-- VORLIEGENDER TEXT --
__________
Dax-Optimismus trotz Vorsicht vor Fed-Entscheid
Der Dax hat seine Erholung seit dem November-Tief weiter fortgesetzt, auch wenn die Anleger im Vorfeld der mit Spannung erwarteten Zinsentscheidung der US-Notenbank Fed am Mittwoch nur bedingt ins Risiko gingen. Jochen Stanzl, Marktanalyst bei der Consorsbank, beschreibt die derzeitige Situation als 'Aktienrally mit angezogener Handbremse'. Am Ende des Handelstags am Dienstag verbuchte der Dax einen Zuwachs von 0,49 Prozent und schloss bei 24.162,65 Punkten. Damit entfernte sich der Index weiter von der psychologisch wichtigen Marke von 24.000 Punkten und näherte sich dem oberen Ende der Preisspanne, die im November durch einen deutlichen Kursrückgang geprägt war.
Seit dem Tiefpunkt am 21. November hat sich der deutsche Leitindex um mehr als fünf Prozent erholt. Im Schlepptau des Dax kletterte auch der MDax, der Index der mittelgroßen Werte, um 0,22 Prozent und beendete den Handelstag bei 29.729,05 Punkten. Beobachter erwarten bereits, dass die Fed eine geringfügige Zinssenkung von 0,25 Prozentpunkten bekanntgeben könnte, was laut Stanzl bereits in den aktuellen Kursen enthalten ist. Die Investoren scheinen jedoch erst nach der Bekanntgabe der Fed-Entscheidung oder eventuell erst im kommenden Jahr bereit zu sein, größere neue Positionen einzugehen.
__________
-- ERFASSTE DATEN --
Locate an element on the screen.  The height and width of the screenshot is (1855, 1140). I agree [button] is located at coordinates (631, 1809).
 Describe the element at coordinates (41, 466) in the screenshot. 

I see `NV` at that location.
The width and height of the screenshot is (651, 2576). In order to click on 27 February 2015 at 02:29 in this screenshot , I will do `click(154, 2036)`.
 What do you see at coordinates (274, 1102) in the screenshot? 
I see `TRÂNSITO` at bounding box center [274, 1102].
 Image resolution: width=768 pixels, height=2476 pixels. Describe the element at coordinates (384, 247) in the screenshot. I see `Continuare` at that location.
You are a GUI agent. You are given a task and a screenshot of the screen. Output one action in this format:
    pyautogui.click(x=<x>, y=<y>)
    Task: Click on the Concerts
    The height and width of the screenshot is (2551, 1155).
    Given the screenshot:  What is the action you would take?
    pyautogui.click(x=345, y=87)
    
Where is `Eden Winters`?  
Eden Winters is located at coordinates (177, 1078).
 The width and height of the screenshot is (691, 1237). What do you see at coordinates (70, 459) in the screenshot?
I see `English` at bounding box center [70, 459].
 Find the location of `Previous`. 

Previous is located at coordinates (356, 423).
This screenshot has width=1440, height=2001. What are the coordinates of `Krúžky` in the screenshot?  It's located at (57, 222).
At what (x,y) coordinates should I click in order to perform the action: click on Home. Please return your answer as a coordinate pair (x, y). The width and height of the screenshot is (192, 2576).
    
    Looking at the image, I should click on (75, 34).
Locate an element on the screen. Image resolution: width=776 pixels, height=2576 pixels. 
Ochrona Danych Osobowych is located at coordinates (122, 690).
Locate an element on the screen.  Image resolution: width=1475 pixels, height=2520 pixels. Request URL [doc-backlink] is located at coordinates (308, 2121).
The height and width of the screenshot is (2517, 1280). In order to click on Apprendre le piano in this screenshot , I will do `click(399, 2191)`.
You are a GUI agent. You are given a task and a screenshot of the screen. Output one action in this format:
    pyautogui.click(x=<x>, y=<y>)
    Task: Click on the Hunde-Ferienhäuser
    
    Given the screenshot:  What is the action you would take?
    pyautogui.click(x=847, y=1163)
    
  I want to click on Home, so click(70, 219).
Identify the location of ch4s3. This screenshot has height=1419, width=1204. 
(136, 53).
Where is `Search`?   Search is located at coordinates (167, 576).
__________
-- AUFGABENSTELLUNG --
Zitieren Sie aus dem Text zur Dax-Entwicklung wortgetreu den Abschnitt, der mit „Seit dem Tiefpunkt“ beginnt und mit „neue Positionen einzugehen.“ endet. Die Zeilen stammen aus einer anderen Quelle als der Text.

-- LÖSUNG --
Seit dem Tiefpunkt am 21. November hat sich der deutsche Leitindex um mehr als fünf Prozent erholt. Im Schlepptau des Dax kletterte auch der MDax, der Index der mittelgroßen Werte, um 0,22 Prozent und beendete den Handelstag bei 29.729,05 Punkten. Beobachter erwarten bereits, dass die Fed eine geringfügige Zinssenkung von 0,25 Prozentpunkten bekanntgeben könnte, was laut Stanzl bereits in den aktuellen Kursen enthalten ist. Die Investoren scheinen jedoch erst nach der Bekanntgabe der Fed-Entscheidung oder eventuell erst im kommenden Jahr bereit zu sein, größere neue Positionen einzugehen.